╔══
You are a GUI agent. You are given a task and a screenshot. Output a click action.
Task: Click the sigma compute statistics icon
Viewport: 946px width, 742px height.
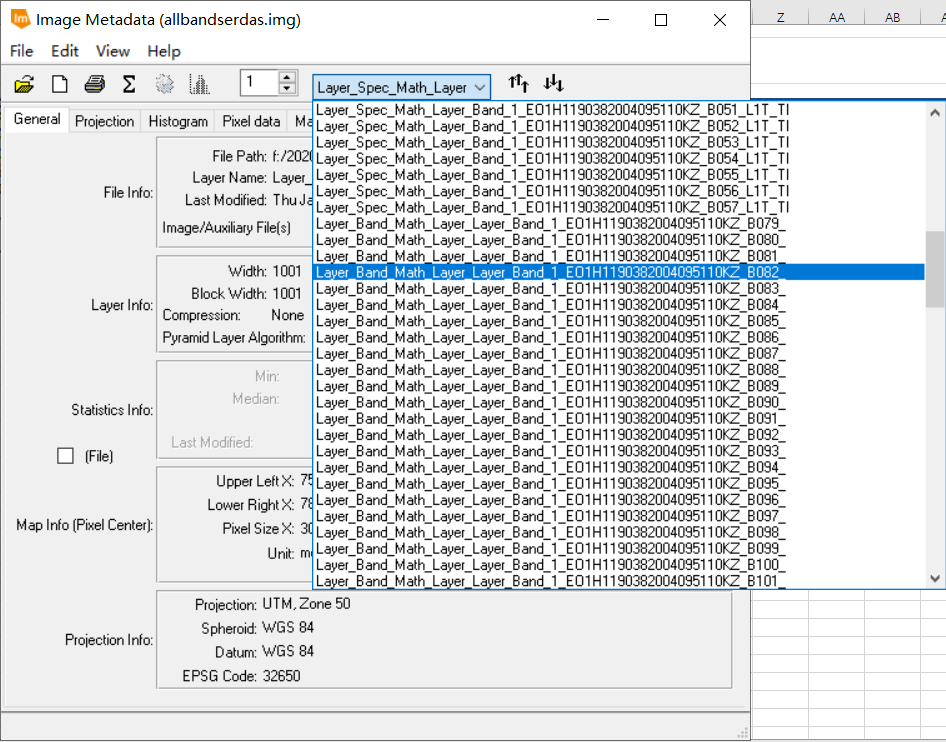(129, 84)
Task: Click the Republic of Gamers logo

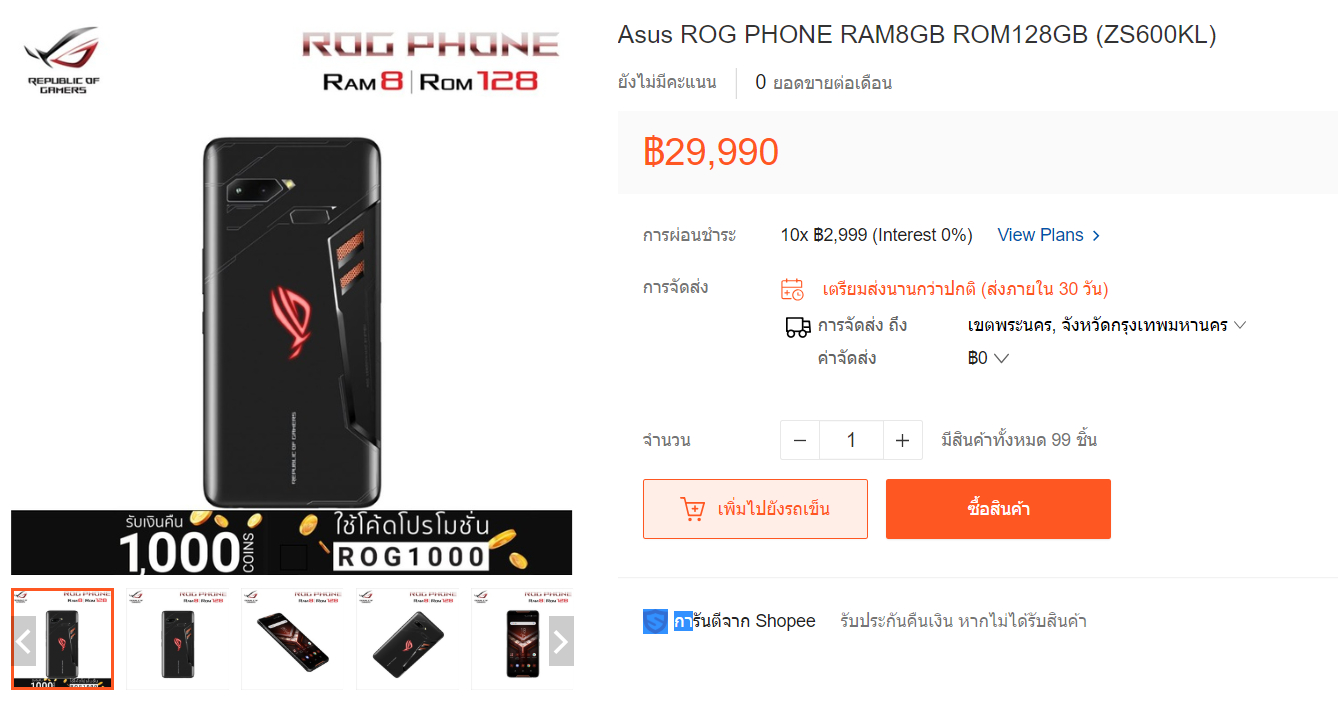Action: (x=62, y=60)
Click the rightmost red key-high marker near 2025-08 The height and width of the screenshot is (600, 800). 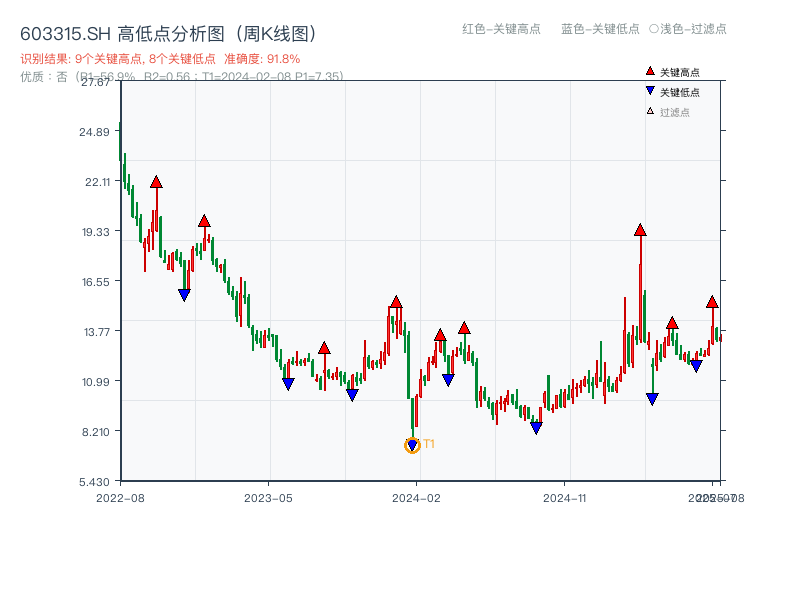[x=713, y=301]
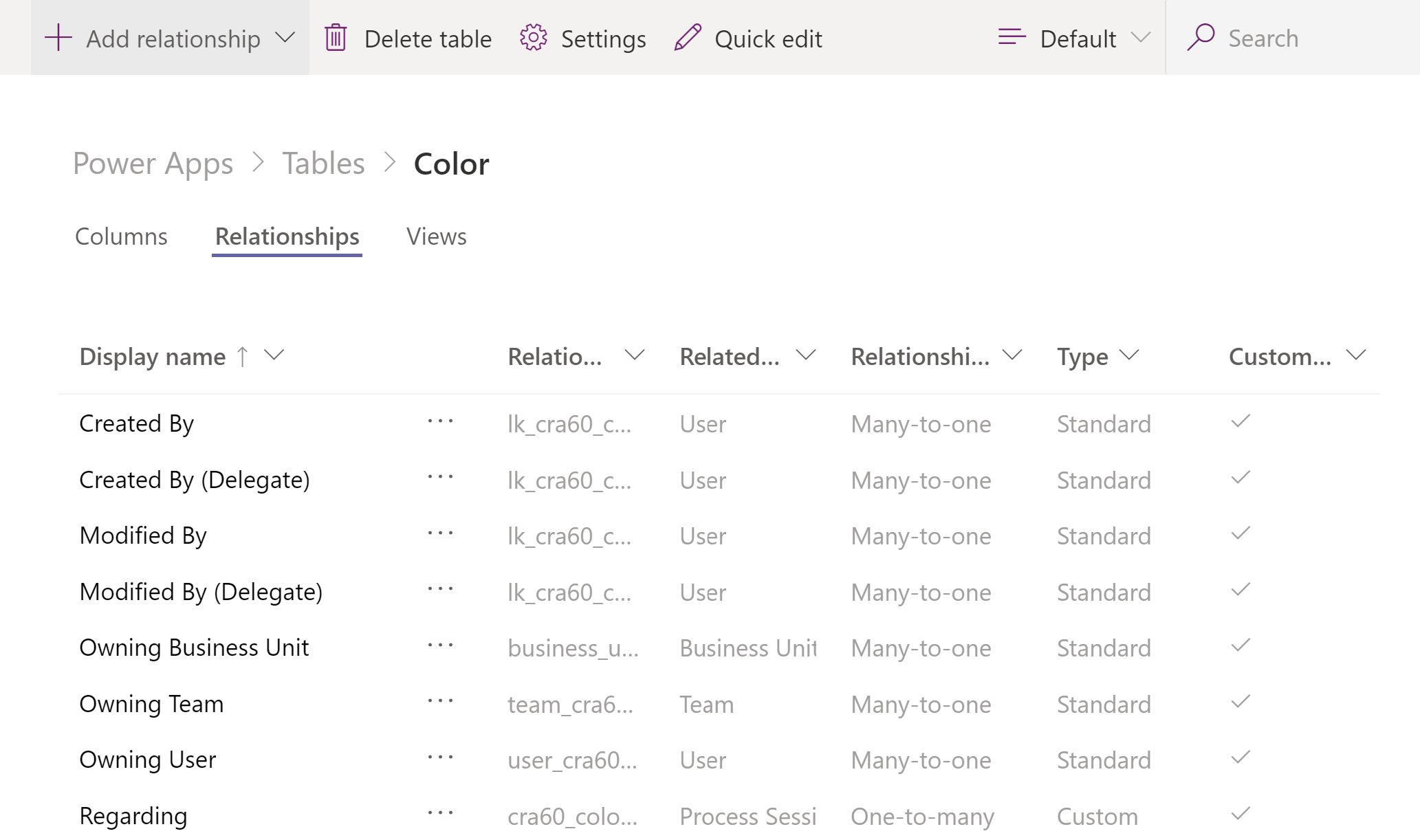Switch to the Columns tab

pos(120,236)
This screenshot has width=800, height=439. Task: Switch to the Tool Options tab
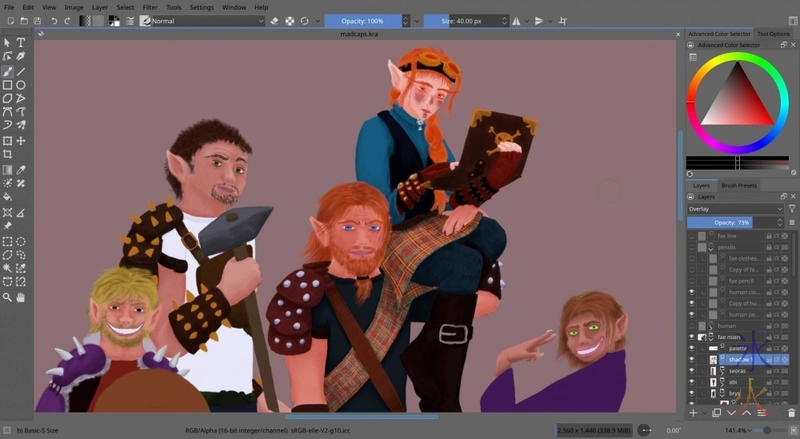tap(773, 34)
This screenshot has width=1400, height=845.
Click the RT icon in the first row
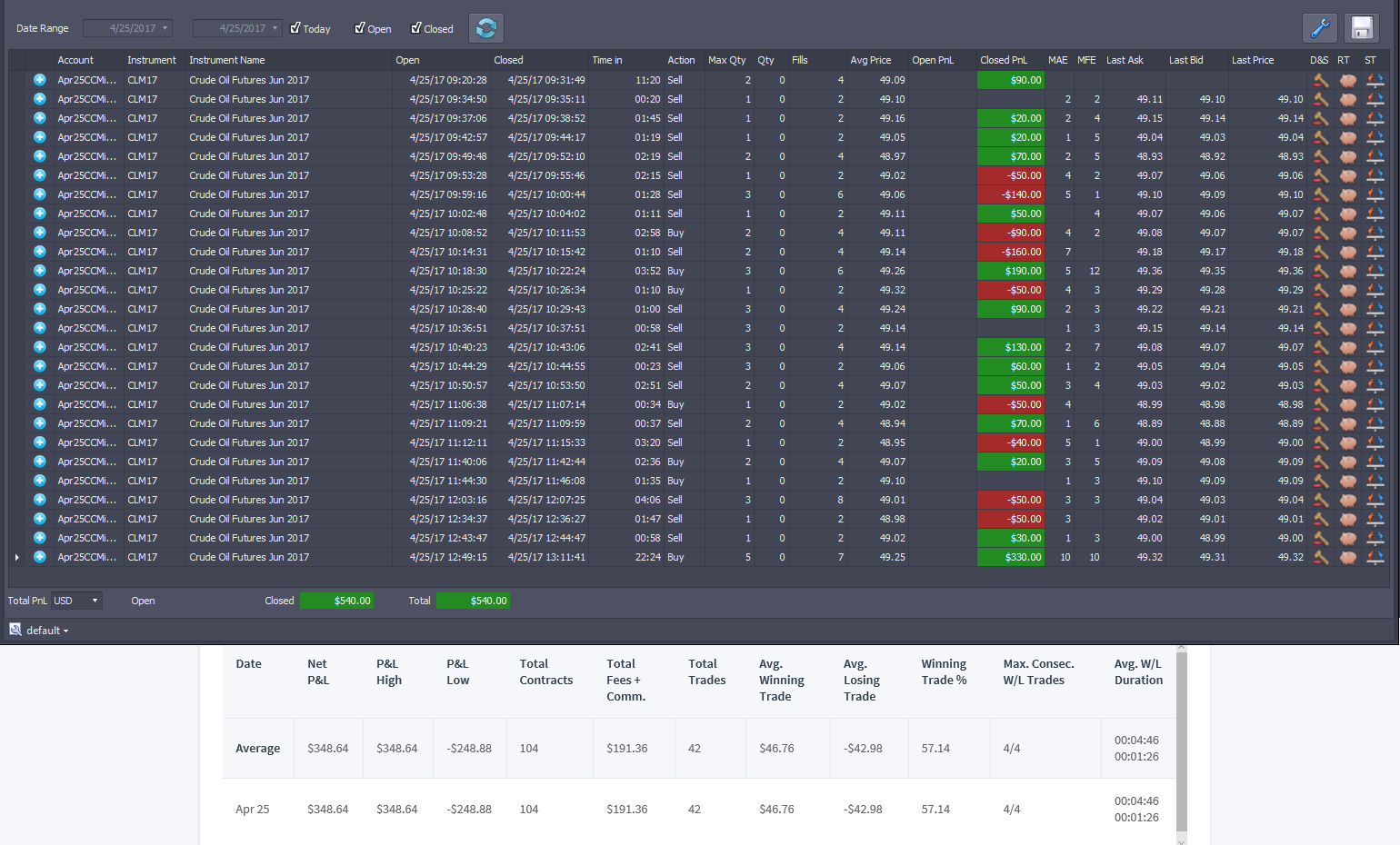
╚══
Your instructions -
Without any pictures, reproduce exactly the lines from the line that contains "This screenshot has width=1400, height=845." to the end of the entries above, both ends included.

Written response -
This screenshot has width=1400, height=845.
Click the RT icon in the first row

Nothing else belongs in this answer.